• **To do**: Extract, from the listing that follows, each line containing the word "slider".

• **Exercise data**:
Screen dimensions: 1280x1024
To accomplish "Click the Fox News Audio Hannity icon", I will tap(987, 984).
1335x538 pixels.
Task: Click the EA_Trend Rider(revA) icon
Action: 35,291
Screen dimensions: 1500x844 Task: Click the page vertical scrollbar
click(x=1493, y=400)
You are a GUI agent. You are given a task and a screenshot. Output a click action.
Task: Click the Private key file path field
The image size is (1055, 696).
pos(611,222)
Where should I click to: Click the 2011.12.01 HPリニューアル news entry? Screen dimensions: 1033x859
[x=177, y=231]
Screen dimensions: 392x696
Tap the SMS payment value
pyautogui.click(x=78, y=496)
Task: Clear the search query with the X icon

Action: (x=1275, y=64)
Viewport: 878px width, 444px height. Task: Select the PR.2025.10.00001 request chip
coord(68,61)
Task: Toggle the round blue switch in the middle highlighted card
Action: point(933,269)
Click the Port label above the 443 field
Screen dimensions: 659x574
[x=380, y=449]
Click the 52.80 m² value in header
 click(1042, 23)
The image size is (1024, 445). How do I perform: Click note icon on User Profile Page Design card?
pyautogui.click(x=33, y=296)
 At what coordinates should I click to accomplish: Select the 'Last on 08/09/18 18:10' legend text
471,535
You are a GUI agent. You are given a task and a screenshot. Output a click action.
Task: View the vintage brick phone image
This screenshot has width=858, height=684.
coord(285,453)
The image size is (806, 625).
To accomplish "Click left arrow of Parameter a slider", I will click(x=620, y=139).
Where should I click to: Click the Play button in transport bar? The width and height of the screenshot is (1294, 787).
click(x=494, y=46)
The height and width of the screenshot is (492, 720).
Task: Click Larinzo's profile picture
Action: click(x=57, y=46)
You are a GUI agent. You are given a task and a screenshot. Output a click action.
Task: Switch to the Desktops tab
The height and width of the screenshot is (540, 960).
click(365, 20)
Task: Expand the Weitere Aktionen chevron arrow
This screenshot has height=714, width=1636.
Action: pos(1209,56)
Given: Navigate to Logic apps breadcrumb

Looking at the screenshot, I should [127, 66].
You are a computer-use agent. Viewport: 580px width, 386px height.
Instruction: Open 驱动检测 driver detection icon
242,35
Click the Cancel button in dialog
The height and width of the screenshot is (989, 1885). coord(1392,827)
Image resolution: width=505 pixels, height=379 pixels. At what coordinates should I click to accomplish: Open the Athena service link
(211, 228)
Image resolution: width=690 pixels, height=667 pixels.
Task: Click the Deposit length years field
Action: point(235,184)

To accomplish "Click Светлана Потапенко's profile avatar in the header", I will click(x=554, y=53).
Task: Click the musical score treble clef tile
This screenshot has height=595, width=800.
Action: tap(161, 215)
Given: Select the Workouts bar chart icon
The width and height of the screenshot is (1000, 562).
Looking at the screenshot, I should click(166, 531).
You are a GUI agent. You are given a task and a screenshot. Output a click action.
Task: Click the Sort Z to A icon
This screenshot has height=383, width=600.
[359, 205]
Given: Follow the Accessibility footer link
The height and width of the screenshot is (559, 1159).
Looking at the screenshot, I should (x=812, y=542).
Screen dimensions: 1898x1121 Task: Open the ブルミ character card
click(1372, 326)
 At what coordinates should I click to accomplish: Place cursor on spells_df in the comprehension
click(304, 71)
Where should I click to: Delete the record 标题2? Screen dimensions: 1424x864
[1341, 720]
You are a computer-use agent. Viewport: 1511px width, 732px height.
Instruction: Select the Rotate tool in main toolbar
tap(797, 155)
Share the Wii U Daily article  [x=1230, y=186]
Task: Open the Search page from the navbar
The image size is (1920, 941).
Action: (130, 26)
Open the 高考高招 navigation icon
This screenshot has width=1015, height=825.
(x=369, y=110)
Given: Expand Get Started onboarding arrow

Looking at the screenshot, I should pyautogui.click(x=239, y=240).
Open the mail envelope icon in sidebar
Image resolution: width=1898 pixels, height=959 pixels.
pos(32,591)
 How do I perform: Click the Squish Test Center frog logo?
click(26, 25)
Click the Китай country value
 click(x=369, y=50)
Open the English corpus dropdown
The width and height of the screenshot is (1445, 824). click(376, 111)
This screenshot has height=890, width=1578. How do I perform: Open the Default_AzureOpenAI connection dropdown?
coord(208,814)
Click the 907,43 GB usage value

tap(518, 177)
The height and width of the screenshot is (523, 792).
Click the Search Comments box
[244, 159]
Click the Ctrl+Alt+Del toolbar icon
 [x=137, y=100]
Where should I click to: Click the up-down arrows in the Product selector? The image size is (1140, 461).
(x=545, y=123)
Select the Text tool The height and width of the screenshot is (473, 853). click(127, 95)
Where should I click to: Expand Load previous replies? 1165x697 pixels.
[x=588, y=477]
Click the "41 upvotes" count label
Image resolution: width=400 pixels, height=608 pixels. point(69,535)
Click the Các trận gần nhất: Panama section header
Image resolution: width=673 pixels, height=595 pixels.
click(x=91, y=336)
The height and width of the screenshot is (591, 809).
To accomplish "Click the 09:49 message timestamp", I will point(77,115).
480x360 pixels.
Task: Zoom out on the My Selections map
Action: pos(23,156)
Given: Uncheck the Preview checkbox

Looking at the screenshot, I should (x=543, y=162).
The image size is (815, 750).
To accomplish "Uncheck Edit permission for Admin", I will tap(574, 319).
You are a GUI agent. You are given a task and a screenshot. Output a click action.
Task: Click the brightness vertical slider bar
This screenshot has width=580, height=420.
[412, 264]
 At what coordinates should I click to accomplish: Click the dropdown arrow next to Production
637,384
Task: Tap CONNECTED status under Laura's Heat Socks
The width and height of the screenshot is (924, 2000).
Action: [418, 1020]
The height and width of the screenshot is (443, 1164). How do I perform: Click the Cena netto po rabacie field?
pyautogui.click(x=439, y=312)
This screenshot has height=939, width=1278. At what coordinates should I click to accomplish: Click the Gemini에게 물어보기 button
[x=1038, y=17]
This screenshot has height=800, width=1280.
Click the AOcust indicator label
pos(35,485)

• **Answer to the problem**:
To accomplish "Click left arrow of Parameter a slider", I will click(x=620, y=139).
Task: Click the brightness vertical slider bar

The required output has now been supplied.